For each line in the material below that holds "step", copy that line.

──────── GIVEN DATA ────────

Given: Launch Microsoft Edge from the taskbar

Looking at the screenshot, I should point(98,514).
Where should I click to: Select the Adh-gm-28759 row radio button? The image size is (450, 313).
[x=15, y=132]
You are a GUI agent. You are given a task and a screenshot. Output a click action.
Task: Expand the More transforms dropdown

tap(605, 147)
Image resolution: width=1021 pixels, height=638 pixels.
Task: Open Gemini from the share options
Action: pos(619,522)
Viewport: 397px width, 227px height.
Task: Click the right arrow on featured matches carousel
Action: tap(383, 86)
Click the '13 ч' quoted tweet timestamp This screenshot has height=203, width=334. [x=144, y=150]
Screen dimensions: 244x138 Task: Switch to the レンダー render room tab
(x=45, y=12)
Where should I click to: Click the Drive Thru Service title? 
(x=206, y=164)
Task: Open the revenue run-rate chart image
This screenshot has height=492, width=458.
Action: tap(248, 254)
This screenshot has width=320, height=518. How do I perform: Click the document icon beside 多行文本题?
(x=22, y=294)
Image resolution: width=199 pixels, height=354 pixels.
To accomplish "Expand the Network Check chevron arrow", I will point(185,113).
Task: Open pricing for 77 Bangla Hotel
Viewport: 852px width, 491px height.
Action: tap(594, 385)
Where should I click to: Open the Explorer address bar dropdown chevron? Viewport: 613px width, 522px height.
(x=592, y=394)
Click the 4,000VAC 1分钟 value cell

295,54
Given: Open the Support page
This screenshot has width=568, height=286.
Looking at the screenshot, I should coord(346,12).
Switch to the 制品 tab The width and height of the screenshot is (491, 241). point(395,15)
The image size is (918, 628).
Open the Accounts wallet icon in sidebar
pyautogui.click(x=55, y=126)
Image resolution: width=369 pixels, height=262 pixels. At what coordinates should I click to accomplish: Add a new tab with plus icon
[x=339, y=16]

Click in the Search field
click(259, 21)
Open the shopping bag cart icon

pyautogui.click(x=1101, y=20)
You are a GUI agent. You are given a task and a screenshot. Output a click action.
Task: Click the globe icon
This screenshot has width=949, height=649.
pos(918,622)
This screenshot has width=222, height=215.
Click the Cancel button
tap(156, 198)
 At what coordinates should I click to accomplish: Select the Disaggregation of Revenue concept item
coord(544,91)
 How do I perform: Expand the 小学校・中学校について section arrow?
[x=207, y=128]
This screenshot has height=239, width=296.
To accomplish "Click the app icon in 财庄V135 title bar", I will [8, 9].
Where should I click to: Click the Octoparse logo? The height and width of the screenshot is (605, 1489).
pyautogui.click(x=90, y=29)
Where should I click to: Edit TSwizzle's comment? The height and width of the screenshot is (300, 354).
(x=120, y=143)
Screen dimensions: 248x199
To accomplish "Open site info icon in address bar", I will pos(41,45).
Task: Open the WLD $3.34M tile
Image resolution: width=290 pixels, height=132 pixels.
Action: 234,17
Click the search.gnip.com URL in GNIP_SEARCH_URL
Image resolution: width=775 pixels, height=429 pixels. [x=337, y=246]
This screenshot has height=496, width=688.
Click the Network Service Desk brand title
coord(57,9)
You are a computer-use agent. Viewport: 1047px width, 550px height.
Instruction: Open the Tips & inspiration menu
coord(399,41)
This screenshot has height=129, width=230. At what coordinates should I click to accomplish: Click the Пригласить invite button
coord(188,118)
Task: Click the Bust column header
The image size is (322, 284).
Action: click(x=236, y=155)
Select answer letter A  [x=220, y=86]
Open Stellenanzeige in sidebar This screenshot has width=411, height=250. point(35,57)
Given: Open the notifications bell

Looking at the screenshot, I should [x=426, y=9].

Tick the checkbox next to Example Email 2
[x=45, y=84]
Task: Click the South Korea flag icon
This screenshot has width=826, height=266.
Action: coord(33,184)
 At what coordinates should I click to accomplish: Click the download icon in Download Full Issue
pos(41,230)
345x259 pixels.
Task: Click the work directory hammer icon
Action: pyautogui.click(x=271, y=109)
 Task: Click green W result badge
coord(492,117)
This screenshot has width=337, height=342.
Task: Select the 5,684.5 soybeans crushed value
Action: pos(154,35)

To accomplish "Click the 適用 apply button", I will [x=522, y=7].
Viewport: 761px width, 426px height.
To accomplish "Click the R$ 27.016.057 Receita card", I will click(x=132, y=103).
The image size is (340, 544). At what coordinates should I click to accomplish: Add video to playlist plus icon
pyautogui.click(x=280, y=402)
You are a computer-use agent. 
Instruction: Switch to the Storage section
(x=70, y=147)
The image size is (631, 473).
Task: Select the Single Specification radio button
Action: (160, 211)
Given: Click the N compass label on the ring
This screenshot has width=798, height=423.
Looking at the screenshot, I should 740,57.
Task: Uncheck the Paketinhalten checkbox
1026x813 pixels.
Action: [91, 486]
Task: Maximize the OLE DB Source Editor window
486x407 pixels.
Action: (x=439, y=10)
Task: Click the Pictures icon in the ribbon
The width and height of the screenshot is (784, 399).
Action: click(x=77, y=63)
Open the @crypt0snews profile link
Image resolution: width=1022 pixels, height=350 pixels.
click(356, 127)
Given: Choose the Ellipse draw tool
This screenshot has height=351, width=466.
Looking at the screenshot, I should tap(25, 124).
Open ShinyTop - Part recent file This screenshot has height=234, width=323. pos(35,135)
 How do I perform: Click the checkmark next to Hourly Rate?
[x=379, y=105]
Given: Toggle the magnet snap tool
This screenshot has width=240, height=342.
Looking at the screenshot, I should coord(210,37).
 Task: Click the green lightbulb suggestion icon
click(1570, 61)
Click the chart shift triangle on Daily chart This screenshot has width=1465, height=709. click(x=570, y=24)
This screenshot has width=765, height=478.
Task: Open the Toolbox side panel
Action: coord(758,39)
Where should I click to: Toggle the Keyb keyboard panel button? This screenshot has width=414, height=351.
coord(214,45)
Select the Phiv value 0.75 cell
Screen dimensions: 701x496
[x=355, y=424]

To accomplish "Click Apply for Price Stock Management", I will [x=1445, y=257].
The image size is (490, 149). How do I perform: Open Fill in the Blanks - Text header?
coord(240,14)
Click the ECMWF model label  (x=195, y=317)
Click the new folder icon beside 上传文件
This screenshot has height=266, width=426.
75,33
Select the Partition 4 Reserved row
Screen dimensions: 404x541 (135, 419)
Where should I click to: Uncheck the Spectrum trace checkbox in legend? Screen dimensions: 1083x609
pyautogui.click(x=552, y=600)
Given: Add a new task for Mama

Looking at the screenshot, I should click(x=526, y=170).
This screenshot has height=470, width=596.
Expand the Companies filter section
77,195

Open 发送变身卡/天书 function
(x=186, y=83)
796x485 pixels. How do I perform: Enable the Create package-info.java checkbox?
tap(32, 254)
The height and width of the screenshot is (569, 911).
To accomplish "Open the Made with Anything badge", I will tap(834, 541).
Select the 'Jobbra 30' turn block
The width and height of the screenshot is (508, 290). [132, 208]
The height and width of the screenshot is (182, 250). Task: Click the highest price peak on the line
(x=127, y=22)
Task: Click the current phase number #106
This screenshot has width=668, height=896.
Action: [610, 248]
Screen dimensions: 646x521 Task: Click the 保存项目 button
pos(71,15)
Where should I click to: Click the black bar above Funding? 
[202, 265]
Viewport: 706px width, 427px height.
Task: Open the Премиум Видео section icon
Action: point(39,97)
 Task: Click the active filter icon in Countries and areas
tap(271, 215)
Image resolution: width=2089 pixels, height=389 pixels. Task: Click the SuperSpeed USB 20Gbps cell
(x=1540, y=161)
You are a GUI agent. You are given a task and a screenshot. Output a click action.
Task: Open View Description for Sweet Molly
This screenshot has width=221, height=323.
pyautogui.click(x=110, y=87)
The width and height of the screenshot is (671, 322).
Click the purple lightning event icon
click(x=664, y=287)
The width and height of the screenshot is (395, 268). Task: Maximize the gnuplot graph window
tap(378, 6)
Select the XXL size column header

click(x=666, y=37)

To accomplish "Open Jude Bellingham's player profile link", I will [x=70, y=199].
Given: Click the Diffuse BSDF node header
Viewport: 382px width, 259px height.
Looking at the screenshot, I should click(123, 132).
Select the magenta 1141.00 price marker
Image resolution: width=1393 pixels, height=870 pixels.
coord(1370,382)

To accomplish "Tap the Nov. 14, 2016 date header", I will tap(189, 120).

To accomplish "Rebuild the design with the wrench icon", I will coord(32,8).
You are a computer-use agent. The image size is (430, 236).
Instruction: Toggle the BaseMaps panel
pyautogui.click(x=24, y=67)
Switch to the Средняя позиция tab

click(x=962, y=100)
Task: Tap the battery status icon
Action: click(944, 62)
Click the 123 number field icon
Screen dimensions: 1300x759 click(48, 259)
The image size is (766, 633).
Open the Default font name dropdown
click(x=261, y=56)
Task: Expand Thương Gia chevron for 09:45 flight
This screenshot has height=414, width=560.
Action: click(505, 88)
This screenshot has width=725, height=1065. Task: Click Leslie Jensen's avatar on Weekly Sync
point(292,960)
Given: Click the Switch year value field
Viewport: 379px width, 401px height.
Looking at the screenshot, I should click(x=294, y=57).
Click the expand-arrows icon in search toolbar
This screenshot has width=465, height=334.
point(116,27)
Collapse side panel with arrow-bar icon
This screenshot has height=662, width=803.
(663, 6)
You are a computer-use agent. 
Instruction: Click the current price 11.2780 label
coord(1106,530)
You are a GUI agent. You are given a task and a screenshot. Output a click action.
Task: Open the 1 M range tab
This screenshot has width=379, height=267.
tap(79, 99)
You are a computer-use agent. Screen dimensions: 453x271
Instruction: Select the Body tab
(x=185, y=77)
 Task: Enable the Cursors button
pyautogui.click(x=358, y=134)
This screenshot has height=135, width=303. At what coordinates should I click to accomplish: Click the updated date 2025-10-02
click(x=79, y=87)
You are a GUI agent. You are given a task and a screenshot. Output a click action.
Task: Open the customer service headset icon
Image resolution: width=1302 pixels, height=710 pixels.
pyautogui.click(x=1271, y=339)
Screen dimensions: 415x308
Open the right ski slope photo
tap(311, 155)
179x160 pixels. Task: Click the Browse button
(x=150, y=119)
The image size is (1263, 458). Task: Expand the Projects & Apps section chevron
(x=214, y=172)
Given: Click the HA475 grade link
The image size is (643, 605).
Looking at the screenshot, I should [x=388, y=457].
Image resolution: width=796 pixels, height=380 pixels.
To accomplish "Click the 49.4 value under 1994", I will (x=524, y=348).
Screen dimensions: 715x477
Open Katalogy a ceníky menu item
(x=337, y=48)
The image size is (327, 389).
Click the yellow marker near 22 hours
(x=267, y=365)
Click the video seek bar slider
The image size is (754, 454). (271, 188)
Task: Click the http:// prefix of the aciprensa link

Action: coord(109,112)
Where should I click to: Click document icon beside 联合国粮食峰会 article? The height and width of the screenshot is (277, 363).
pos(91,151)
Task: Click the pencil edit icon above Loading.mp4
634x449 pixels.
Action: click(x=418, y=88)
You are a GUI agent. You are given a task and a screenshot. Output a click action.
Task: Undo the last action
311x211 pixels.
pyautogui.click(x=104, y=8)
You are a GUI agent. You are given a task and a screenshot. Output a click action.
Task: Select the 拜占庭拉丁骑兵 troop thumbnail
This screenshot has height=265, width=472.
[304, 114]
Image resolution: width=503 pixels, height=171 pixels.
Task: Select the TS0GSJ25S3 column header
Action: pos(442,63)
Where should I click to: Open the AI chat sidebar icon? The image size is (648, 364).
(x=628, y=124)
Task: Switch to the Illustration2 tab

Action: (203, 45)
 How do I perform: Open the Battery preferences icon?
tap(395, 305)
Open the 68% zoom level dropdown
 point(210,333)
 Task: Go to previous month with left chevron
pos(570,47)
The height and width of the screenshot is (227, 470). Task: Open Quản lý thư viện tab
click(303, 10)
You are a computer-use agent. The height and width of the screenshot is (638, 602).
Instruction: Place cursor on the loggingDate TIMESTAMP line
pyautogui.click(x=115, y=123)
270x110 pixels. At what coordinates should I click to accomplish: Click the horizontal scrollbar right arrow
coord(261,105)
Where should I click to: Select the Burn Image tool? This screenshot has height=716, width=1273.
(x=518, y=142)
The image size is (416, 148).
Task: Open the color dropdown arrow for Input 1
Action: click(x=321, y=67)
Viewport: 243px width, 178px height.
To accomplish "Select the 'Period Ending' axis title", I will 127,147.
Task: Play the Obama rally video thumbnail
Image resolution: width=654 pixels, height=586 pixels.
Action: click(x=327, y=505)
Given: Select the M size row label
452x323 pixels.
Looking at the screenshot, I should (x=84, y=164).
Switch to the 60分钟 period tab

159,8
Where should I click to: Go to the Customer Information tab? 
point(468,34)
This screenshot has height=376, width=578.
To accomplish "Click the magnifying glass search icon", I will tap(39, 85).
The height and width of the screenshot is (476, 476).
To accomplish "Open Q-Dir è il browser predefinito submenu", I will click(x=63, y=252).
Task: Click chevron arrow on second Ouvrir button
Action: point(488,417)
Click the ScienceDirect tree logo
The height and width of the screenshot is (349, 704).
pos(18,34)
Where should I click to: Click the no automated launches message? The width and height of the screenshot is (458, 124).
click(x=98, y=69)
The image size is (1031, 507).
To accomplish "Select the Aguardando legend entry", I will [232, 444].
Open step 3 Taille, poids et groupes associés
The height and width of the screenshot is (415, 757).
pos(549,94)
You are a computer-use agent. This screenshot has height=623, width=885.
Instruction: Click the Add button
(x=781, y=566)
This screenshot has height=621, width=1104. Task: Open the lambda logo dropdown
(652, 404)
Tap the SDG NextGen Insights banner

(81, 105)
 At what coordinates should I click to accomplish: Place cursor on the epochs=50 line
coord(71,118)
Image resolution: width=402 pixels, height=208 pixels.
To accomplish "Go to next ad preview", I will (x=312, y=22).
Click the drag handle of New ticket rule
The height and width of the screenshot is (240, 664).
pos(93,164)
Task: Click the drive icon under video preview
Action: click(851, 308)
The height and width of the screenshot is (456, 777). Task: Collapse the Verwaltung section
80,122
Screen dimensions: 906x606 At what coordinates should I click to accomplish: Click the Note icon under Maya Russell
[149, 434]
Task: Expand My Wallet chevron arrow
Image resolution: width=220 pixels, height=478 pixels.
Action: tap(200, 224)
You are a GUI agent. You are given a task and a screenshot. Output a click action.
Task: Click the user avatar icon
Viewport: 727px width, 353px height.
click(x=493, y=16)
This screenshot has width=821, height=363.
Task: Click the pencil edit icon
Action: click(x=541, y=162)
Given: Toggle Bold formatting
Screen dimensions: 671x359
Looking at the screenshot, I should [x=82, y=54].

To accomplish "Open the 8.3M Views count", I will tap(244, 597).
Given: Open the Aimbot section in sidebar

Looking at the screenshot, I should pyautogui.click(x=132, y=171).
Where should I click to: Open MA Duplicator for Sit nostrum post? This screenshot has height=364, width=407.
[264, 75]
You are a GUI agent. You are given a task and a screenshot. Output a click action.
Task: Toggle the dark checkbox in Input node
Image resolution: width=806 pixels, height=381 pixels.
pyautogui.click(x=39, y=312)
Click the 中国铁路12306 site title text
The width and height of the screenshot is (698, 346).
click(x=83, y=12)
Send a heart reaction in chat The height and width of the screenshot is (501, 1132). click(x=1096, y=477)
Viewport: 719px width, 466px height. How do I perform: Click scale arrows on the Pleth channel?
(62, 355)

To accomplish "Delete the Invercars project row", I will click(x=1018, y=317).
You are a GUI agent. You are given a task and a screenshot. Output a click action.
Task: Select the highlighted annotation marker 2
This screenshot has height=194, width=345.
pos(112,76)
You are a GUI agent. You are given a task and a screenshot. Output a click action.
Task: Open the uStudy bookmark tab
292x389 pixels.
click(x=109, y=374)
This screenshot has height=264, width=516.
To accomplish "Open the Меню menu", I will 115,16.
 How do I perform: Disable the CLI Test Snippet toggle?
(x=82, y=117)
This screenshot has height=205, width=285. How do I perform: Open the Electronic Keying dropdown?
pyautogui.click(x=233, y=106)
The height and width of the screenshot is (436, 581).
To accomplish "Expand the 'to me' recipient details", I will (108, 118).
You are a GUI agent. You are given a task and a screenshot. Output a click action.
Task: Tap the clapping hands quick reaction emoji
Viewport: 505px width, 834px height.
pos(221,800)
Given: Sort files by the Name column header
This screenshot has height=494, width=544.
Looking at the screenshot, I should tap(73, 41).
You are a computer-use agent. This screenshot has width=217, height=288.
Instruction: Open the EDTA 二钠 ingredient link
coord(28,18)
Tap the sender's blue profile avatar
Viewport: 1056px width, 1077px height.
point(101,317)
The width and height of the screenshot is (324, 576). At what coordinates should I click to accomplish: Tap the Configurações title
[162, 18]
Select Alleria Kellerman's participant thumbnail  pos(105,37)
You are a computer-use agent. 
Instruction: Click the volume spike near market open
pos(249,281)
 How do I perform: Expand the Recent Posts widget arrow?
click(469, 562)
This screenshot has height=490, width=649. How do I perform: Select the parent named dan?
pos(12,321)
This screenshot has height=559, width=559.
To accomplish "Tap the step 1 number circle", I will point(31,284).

────────

— RESPONSE BOX —
Open step 3 Taille, poids et groupes associés
To accomplish "Tap the step 1 number circle", I will point(31,284).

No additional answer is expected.